-- Goal of the exercise --
Copy each line containing the word "category" from the records that follow, please.

**** Exercise data ****

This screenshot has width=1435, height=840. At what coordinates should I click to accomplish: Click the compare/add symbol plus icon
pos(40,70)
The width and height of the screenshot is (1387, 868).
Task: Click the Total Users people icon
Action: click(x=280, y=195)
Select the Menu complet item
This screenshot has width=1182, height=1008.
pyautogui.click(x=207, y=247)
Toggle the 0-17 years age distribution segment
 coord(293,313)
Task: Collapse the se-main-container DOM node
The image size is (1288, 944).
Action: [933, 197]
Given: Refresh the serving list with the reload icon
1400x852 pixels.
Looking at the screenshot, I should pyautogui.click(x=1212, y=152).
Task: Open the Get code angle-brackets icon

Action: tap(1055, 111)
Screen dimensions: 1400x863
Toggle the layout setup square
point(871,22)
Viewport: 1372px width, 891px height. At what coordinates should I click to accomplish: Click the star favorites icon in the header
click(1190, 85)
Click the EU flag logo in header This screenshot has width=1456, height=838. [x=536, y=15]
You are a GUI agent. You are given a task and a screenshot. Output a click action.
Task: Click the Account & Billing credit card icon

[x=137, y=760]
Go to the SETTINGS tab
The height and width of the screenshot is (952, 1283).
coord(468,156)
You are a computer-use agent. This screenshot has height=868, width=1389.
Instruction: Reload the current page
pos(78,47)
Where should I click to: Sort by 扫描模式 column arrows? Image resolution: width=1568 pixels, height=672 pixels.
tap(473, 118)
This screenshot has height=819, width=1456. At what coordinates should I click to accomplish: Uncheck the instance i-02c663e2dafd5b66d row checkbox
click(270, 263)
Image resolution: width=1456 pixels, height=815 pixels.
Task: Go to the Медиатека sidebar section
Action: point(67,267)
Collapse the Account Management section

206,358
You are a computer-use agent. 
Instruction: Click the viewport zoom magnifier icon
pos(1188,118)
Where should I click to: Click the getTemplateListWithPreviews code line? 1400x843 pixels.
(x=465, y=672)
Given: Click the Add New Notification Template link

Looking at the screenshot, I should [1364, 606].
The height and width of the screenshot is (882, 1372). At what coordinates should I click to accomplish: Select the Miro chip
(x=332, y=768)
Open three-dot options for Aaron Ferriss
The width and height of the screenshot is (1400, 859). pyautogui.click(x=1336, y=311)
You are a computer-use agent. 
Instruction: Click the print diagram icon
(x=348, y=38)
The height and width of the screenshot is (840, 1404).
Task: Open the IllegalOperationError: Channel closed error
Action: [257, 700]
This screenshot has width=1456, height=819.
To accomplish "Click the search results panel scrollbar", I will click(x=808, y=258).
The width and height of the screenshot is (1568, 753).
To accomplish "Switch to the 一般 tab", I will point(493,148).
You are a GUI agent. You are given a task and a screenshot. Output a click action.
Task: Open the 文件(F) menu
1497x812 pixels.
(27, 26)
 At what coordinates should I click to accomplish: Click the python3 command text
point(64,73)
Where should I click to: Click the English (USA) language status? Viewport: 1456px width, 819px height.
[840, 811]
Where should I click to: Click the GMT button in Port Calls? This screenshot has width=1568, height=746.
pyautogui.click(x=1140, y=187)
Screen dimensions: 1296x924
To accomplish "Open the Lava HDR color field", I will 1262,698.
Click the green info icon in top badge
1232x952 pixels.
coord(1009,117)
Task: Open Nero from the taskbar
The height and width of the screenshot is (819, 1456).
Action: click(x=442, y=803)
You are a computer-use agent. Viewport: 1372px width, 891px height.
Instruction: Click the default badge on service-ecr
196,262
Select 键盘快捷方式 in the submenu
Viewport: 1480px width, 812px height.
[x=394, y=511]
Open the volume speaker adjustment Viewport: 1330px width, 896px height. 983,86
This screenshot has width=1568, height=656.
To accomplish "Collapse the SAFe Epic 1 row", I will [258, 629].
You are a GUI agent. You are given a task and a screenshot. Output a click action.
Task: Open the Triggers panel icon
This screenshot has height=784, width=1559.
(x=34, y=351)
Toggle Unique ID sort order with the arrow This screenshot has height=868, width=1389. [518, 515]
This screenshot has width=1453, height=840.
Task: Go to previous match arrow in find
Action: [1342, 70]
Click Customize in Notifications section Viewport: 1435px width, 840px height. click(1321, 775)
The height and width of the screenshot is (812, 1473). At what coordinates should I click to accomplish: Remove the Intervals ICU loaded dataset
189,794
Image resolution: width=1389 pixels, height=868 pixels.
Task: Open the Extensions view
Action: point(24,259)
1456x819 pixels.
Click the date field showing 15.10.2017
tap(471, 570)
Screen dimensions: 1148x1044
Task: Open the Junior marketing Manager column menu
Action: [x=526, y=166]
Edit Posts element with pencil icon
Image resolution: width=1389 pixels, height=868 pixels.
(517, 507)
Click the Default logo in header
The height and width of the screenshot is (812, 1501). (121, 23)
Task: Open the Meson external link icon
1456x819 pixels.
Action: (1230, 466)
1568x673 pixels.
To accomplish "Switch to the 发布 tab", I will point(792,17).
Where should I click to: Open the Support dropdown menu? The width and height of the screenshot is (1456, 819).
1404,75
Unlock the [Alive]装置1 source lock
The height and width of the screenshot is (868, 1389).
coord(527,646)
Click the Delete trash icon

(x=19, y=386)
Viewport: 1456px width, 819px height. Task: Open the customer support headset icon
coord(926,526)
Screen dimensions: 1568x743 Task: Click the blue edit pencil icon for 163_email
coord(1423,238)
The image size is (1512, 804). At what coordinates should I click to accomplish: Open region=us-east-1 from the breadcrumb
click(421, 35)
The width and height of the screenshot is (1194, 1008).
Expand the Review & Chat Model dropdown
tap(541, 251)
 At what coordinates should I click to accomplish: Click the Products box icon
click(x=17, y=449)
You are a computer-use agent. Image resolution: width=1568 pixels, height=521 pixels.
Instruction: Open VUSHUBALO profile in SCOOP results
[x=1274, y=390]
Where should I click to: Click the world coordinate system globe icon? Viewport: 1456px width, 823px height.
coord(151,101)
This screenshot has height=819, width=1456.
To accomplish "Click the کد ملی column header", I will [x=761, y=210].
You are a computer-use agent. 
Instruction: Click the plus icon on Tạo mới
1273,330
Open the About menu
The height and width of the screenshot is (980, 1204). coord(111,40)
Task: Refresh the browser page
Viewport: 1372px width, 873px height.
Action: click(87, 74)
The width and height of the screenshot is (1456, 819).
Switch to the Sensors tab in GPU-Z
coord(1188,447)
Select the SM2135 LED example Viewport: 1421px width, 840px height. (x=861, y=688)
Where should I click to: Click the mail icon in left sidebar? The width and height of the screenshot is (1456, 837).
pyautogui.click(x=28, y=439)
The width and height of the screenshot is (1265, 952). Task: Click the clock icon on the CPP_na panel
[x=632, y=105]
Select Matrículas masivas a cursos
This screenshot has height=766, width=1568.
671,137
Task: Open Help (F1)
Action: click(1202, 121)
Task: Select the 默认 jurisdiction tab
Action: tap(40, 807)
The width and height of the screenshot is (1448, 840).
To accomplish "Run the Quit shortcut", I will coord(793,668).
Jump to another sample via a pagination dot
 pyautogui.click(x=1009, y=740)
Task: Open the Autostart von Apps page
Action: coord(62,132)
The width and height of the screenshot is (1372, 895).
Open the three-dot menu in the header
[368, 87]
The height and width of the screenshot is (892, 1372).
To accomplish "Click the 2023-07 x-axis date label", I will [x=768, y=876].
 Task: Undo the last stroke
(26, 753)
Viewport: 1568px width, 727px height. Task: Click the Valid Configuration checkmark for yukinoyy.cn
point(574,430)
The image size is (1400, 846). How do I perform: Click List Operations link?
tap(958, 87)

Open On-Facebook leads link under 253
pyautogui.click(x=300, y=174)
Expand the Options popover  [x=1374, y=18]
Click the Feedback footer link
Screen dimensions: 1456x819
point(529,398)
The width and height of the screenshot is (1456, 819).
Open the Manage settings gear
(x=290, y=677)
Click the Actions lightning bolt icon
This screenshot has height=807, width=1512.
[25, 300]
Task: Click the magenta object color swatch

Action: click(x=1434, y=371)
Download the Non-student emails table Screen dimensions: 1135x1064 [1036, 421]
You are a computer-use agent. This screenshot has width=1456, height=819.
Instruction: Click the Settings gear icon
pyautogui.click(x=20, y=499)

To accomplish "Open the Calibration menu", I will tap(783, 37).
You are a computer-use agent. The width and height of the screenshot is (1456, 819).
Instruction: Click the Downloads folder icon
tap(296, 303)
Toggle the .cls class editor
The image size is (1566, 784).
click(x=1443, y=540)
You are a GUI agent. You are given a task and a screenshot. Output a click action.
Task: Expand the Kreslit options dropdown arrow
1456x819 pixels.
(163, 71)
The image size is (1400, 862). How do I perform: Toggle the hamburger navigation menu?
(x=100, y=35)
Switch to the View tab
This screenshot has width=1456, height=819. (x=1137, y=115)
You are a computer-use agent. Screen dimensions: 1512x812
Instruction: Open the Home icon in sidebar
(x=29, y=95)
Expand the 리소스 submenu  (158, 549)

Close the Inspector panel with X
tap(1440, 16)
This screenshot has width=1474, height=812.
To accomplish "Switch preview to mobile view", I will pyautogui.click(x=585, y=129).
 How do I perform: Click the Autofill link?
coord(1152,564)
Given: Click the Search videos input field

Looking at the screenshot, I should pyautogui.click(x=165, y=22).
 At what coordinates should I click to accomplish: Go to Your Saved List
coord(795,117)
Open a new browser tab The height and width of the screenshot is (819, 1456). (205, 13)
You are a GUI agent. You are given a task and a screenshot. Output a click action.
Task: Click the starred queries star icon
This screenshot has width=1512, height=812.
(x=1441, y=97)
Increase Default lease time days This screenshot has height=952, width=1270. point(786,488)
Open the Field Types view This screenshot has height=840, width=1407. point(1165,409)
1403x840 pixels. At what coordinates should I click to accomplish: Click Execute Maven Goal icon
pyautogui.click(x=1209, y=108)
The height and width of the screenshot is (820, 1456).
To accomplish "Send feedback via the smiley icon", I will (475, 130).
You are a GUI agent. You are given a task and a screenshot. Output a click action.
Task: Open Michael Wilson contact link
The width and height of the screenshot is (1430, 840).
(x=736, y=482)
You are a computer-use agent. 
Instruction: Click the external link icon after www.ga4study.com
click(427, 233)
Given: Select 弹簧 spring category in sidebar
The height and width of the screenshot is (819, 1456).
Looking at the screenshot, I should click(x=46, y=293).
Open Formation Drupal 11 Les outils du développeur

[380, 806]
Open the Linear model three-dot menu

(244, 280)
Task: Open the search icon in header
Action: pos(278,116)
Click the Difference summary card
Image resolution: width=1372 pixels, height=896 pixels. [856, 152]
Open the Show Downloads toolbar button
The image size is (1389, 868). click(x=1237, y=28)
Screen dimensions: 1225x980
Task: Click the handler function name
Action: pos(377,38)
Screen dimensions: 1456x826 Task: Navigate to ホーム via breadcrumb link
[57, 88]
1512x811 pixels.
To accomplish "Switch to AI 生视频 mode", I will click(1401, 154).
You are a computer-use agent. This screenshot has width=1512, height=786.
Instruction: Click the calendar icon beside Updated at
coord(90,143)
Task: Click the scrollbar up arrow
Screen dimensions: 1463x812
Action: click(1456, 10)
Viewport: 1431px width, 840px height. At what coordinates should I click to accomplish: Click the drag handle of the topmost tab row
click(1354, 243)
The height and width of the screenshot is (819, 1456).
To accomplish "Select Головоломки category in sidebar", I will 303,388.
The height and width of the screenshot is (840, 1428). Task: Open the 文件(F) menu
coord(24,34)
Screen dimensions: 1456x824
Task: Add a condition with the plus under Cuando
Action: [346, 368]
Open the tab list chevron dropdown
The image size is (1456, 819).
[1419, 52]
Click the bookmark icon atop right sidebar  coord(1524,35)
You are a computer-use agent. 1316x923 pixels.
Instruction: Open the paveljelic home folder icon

****

-- Solution to this task --
Given: Select 弹簧 spring category in sidebar
To accomplish "Select Головоломки category in sidebar", I will 303,388.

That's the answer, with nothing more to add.